> _TASK OBJECTIVE_
Transcribe every entry verbatim; omit pictures.

> _DATA TO USE_
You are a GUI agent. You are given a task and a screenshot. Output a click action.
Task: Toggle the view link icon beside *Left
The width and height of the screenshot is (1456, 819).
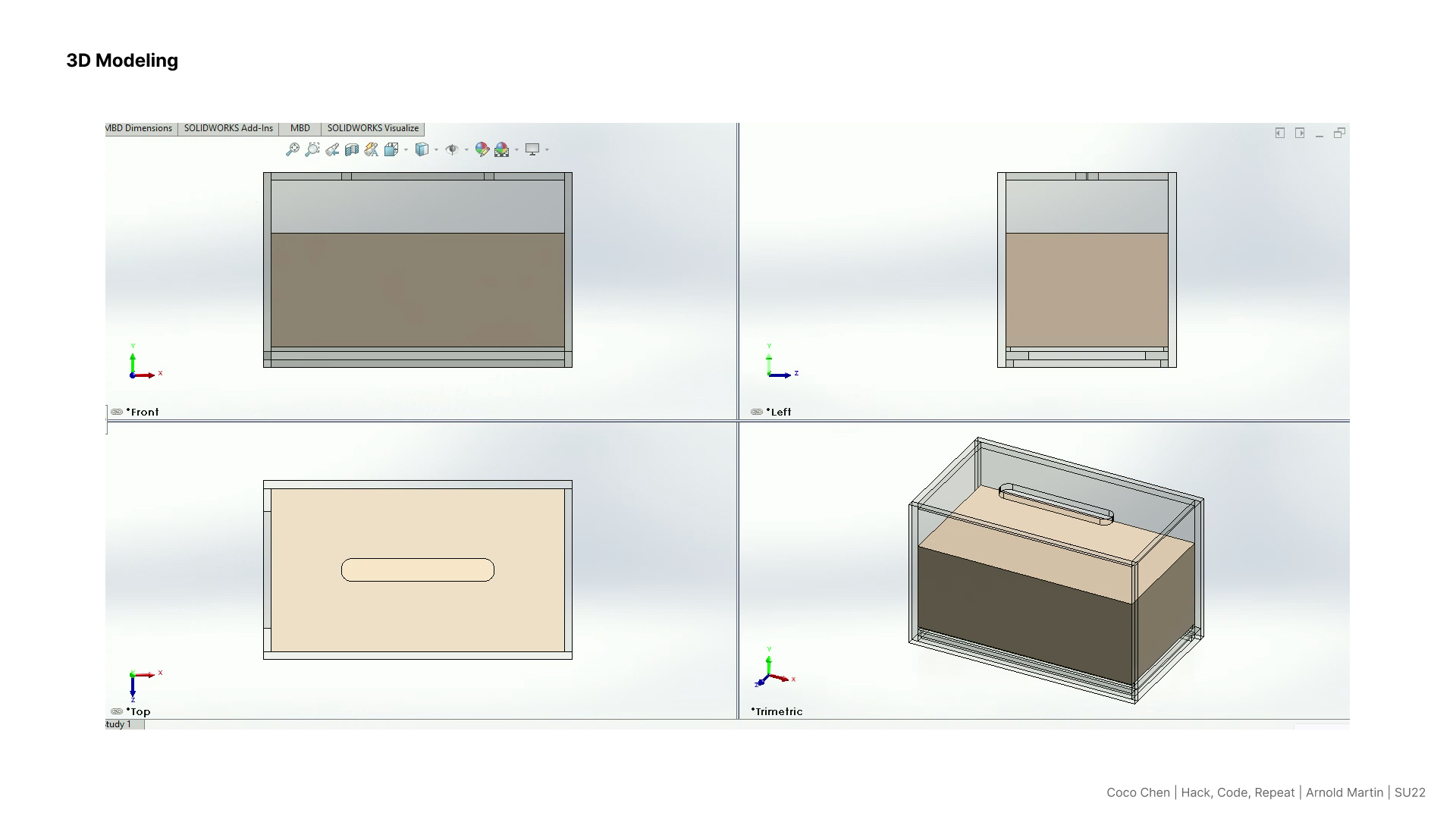(757, 412)
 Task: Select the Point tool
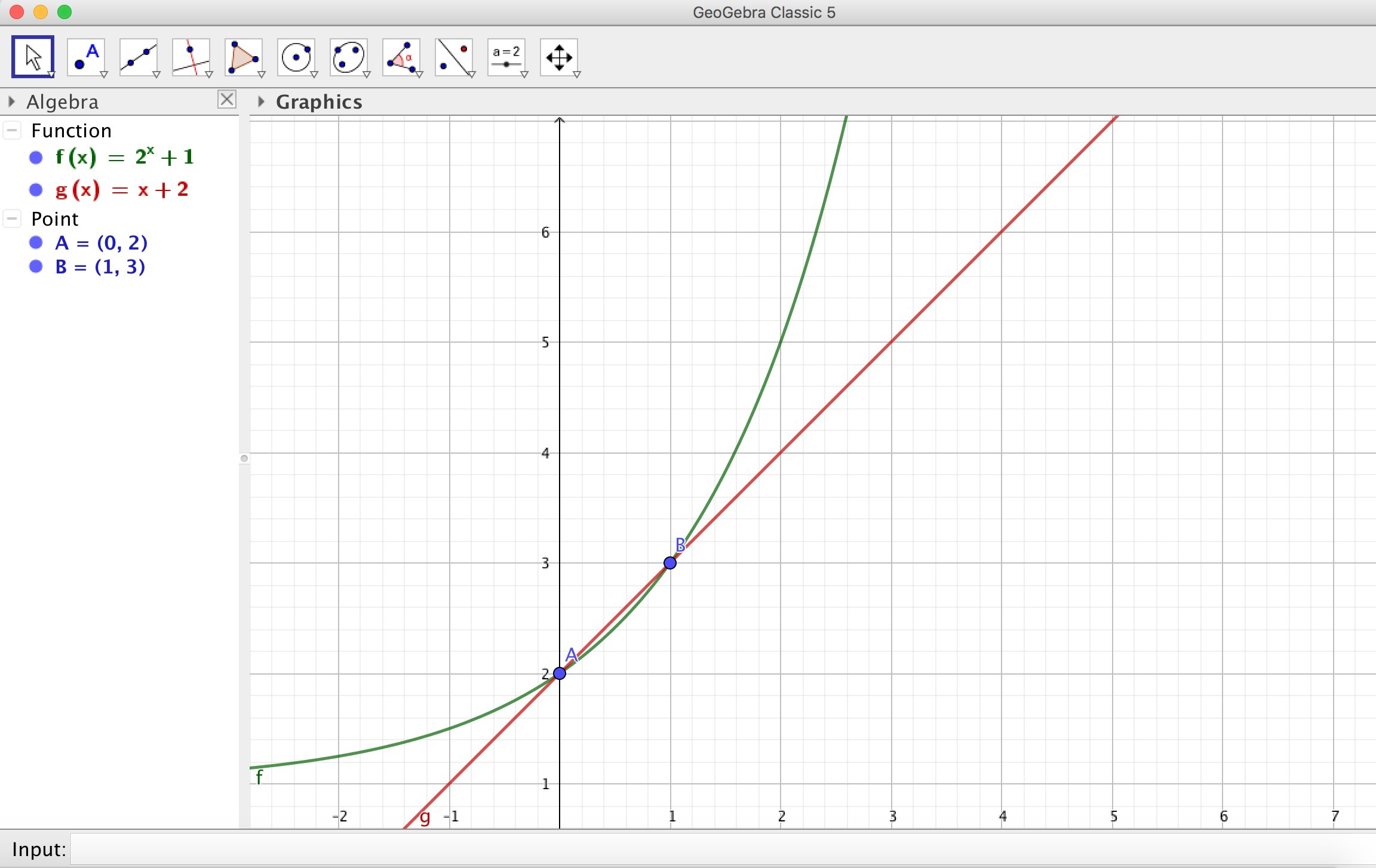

> _REPLY_
You are a GUI agent. You are given a task and a screenshot. Output a click action.
Task: Toggle the view link icon beside *Left
The width and height of the screenshot is (1456, 819).
(757, 412)
 Task: Select the Point tool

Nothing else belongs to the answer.